Selected extract:
********

Part 2 of the Bill provides for draconian actions, so although the nature of the test in that part is more important, the Minister has not been able to go as far as we had hoped. We have argued that the proper way to deal with the matter would be to require belief on reasonable grounds. That would have included an objective element, but it would have also required the relevant Minister to justify his actions. The Government's proposal that a Minister would to have to be satisfied that something were appropriate rather than only thinking that represents a slightly stronger requirement, but it is not strong enough. We shall continue to support Lords amendment No. 37 because we are dissatisfied with the Minister's approach on the matter, although some improvements to the Bill have been made.

Mr. Allan: Liberal Democrats in this House and the other place shared concerns similar to those expressed by the hon. Member for North-East Hertfordshire (Mr. Heald), and we made such arguments in Committee and on Report. However, on balance, we are inclined to accept the Government's proposal. The Minister has made the case that a Minister's judgment will ultimately apply, because we cannot avoid the fact that Ministers will make judgments for which they will be held to account about whether conditions prevail to such an extent that emergency regulations should be brought into play.

If we come to challenge a Minister through the legal process or in the House, it is important that the test is genuine so that he or she cannot say, "I thought the measures were appropriate, so you can't do anything to me. If I thought wrongly then tough luck." The threshold of the test is important, but we think that the new wording is satisfactory. The inclusion of the word "appropriate" in the Bill will mean that we will have something to get our teeth into when we come to testing a Minister. Although there are several ways in which the provisions could be phrased to give us more certainty, we must strike a balance somewhere. We think that the Government have conceded enough at this stage of the Bill's passage to satisfy us that the test will be sufficiently robust.

********

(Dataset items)
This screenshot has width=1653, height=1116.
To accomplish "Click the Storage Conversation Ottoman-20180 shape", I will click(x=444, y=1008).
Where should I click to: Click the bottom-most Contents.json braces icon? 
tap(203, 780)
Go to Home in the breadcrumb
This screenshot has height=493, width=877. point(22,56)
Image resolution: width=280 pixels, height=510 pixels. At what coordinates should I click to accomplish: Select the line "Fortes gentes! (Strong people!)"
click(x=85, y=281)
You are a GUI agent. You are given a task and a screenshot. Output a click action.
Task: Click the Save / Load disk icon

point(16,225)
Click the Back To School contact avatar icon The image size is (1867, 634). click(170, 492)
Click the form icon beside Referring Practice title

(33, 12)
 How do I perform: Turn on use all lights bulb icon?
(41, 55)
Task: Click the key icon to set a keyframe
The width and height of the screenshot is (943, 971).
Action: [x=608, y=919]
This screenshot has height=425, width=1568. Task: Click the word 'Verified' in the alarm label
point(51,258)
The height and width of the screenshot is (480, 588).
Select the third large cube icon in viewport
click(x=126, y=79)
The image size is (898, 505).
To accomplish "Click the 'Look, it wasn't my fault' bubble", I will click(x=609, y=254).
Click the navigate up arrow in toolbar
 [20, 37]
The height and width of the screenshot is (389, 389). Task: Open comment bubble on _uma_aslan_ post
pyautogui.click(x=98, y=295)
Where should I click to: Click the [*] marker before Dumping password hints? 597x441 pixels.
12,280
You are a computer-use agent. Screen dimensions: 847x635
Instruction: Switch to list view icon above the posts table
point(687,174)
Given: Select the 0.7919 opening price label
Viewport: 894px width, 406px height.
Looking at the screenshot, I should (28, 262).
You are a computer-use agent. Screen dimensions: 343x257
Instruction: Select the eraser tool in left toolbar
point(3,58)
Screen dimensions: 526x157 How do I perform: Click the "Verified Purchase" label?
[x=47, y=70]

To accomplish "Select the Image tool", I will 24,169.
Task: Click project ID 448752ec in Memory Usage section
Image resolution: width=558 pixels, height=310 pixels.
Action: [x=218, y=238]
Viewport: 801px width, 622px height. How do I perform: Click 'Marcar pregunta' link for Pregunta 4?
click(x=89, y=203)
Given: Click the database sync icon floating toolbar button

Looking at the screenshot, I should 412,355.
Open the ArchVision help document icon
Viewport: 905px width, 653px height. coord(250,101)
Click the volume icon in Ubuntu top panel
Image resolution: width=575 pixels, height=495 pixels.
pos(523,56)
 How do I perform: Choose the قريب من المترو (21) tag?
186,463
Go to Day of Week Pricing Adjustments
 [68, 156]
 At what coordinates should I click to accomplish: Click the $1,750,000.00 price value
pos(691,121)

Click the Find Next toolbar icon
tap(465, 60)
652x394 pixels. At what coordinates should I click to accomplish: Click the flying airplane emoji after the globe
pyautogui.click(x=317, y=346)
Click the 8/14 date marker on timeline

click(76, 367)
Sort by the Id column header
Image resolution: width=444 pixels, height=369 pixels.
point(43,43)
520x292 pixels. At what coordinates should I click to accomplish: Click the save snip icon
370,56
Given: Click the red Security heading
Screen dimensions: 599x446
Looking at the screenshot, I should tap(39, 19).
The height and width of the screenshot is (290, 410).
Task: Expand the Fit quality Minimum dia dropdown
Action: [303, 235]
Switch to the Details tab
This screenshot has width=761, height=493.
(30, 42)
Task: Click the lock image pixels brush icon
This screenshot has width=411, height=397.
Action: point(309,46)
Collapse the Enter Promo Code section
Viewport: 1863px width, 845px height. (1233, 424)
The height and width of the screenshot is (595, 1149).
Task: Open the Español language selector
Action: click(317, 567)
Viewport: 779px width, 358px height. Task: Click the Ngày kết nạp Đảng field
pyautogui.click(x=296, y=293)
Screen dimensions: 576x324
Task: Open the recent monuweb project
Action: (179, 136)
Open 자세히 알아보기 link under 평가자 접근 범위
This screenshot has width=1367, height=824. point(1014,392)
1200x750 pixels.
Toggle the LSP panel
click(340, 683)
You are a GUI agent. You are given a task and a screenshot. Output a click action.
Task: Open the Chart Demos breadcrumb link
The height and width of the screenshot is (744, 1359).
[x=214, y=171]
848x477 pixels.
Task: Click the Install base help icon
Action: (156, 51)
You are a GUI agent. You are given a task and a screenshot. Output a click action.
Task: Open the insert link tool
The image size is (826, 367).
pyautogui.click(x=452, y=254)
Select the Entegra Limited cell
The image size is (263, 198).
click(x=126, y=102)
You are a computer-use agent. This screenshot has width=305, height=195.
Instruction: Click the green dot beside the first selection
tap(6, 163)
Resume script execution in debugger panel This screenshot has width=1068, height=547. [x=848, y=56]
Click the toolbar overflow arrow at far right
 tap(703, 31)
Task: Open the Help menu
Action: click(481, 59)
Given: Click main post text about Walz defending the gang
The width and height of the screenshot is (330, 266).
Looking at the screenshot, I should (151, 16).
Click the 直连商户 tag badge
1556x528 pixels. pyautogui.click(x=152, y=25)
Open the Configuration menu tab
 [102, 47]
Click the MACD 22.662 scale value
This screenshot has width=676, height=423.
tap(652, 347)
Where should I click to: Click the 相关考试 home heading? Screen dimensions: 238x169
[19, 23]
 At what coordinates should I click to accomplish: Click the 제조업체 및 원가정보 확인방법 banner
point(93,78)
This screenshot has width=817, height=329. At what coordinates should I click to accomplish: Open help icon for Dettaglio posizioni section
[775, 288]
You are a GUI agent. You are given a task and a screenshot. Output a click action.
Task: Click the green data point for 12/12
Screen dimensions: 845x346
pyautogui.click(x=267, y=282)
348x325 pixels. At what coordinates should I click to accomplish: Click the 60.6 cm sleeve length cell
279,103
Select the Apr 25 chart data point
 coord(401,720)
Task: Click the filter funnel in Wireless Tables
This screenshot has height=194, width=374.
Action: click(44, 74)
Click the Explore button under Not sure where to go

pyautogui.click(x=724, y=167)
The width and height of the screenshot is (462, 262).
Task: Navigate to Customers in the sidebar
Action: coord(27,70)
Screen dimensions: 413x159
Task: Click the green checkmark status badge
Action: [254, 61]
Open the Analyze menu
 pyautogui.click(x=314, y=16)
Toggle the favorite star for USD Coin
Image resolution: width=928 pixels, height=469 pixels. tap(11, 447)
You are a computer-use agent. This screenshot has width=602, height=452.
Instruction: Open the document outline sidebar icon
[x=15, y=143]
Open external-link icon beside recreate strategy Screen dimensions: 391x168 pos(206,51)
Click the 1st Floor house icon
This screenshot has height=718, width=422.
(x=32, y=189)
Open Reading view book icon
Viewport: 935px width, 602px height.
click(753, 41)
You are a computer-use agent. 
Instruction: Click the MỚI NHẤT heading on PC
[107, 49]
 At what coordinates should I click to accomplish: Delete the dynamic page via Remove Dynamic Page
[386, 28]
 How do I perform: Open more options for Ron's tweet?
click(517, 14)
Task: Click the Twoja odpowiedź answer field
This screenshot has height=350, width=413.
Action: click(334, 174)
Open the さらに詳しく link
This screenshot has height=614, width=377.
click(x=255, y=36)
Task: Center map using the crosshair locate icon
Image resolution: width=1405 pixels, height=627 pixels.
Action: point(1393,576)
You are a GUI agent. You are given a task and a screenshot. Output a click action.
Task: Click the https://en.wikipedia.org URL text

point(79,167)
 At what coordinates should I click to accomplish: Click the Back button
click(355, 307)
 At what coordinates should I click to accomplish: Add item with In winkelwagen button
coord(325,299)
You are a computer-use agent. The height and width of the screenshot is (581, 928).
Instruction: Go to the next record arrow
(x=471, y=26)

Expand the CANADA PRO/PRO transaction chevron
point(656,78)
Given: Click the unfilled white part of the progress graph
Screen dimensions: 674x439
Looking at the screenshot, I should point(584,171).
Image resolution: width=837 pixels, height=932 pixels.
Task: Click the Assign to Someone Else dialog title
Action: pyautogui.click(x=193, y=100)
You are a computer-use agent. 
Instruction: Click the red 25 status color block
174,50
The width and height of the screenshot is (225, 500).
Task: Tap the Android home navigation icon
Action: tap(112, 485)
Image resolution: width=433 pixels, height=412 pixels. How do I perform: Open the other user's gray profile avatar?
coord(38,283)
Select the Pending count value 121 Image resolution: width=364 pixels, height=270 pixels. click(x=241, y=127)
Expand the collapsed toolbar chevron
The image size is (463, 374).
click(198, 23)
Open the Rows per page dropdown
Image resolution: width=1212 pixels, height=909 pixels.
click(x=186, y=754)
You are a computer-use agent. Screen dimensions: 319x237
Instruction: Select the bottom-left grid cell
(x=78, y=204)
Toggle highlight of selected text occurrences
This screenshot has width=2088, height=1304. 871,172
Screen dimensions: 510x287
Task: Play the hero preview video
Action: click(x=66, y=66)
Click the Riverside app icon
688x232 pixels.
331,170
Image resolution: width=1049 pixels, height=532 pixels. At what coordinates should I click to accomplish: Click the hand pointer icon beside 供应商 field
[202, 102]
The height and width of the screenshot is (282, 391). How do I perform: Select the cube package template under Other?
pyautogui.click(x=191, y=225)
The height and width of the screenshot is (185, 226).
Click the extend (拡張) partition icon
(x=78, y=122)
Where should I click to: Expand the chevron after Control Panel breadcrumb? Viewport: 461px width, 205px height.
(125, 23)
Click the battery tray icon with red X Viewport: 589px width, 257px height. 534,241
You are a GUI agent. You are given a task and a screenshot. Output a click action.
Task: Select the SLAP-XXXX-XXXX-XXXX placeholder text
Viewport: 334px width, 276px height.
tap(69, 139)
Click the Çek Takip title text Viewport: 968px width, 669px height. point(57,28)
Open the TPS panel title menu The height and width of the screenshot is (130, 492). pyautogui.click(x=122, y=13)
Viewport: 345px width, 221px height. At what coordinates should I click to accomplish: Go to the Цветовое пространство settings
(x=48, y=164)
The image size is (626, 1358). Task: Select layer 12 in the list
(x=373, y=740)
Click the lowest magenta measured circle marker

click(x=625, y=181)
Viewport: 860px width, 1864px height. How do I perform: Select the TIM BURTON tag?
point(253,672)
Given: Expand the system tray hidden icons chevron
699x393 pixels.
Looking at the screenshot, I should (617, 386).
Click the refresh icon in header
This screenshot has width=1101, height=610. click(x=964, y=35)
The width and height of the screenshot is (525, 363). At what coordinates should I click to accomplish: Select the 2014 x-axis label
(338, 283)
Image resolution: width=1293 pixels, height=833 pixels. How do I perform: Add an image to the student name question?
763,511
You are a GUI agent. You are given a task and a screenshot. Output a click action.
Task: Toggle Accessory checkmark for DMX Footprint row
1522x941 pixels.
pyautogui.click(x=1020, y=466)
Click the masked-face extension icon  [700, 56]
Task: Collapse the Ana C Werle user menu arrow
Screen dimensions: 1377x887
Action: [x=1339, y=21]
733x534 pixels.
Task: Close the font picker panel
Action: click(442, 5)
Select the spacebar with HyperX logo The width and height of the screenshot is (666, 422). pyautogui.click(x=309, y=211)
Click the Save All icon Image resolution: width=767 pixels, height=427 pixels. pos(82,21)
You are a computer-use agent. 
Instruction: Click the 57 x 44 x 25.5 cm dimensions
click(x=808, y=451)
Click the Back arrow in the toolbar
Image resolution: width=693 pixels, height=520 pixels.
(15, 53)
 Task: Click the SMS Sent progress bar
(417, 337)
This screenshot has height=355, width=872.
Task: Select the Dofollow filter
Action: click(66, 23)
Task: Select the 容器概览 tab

********

To-do list:
- a) List each test or standard for a Minister's action that the opening paragraph of the debate extract names.
- b) Pull out the passage of the debate extract running from "Mr. Allan: Liberal" up to and including "brought into play.".
- c) Answer these from the debate extract:
(i) Which Lords amendment does the speaker in the first paragraph say they will continue to support?
(ii) Which party does Mr. Allan say shared concerns in this House and the other place?
(iii) Which word's inclusion in the Bill does Mr. Allan say will give them something to get their teeth into?
Work from the debate extract alone.

Task answers:
- a)
- belief on reasonable grounds
- being satisfied that something is appropriate
- only thinking that something is appropriate

- b)
Mr. Allan: Liberal Democrats in this House and the other place shared concerns similar to those expressed by the hon. Member for North-East Hertfordshire (Mr. Heald), and we made such arguments in Committee and on Report. However, on balance, we are inclined to accept the Government's proposal. The Minister has made the case that a Minister's judgment will ultimately apply, because we cannot avoid the fact that Ministers will make judgments for which they will be held to account about whether conditions prevail to such an extent that emergency regulations should be brought into play.

- c)
(i) Lords amendment No. 37
(ii) The Liberal Democrats
(iii) "appropriate"